Erinnerungen
Erinnerungen, die gibt es auf unserer Thor viele und egal wohin ich laufe kann ich sie finden. Jetzt, wo wir dem April, unserem letzten Monat, gegenüberstehen, schauen wir uns viel bewusster in unserem Zuhause um, damit keine Farben vom Meer, kein kleiner Moment und keine Erinnerung uns durch die Finger gleitet.
Auf der ersten Etappe, um halb drei nachts, hinter dem Backbord-Niedergang vom Achterdeck, schafften es meine Wache und ich einfach nicht, die gelben Leinen richtig aufzuschießen. Es hat eine Ewigkeit gedauert, ich kann mich noch erinnern, wie genervt und müde wir damals waren, doch jetzt müssen wir jedes Mal so lachen, wenn wir daran denken. Oder dort, neben dem Ruderkasten, saßen wir Woche für Woche eingekuschelt nebeneinander, die Köpfe auf Schultern oder Schößen von anderen und haben Christian gelauscht, der uns Seemannsgeschichten vorlas, bis uns allen die Augen zufielen. In so vielen Nachtwachen waren wir um den Rudergänger versammelt und mussten uns vor Lachen den Mund zu halten, damit wir keinen aufwecken. Ich könnte nicht sagen, worüber wir jedes Mal gelacht haben, wir waren einfach unbeschwert. Vorne auf dem Achterdeck stand ich, als ich das erste Mal ein Manöver anleitete und es nicht funktionierte.

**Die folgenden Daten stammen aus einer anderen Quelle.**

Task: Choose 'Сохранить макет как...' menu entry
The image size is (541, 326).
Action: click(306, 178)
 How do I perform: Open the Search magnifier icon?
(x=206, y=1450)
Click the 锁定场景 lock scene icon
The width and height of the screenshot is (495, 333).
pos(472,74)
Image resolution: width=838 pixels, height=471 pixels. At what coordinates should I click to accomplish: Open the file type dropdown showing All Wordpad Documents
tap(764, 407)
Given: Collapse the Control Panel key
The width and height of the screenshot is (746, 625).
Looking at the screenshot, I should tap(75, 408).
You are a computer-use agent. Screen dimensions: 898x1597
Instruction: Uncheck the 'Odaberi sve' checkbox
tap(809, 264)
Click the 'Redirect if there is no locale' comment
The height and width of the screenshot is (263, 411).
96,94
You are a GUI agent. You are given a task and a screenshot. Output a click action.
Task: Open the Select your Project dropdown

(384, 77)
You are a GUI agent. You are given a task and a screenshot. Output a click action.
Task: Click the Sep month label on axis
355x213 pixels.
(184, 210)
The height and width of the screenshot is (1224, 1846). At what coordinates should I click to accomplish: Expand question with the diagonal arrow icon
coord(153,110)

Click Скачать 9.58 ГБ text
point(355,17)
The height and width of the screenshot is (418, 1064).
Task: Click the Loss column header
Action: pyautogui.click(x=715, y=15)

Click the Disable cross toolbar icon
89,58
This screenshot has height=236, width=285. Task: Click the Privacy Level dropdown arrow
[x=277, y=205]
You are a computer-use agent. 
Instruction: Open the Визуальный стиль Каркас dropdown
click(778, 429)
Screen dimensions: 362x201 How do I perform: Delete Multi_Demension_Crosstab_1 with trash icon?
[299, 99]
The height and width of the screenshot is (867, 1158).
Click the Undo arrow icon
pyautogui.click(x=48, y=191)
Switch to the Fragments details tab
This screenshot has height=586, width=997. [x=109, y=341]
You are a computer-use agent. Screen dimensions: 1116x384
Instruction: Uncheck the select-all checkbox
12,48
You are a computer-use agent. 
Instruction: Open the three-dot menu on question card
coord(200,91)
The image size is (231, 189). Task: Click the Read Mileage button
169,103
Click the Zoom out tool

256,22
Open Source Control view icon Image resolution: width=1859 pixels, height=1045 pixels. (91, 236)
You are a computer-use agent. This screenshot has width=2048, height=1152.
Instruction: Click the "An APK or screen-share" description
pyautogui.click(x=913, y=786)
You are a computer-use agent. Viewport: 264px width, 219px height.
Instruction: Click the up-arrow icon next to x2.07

Doch genau am selben Ort stand ich auch, als es ein wenig später ohne Probleme gelaufen ist.
Die Messe war immer voller Menschen, die einen spielten Spiele, während der ein oder andere Gitarre oder Klavier übte, bis sich immer mehr dazu gesellten und das Ganze sich in einen Singabend entwickelte. Auf dem Deckshaus erzählten wir uns stundenlang Geschichten von zu Hause und im Rigg war ich das erste Mal still. Denn plötzlich zählten nur die Wellen, die uns wiegen oder der Wind, der uns voranbläst. Da oben musste man nichts sagen, denn allen ist bewusst, das ist Freiheit. Pure Freiheit.
Jeder Fleck auf unser Thor ist mit Erinnerungen verbunden. Egal ob wir dort Freundschaften beim gemeinsamen Übergeben, Putzen oder Erleben geschlossen haben oder ob wir etwas Neues lernten.
Es ist falsch diese ganzen Sachen vergangen klingen zu lassen, denn jeder Sonnenauf- und untergang, jeder Lacher, jeder Streich, jene Erinnerungen sind immer noch fester Bestanteil unserer Realität, auch wenn sich in diese langsam Alltag und Normalität schleichen wollen, die uns dazu verführen möchten, nicht jeden Sonnenaufgang oder Sternenhimmel so zu schätzen wie beim allerersten Mal.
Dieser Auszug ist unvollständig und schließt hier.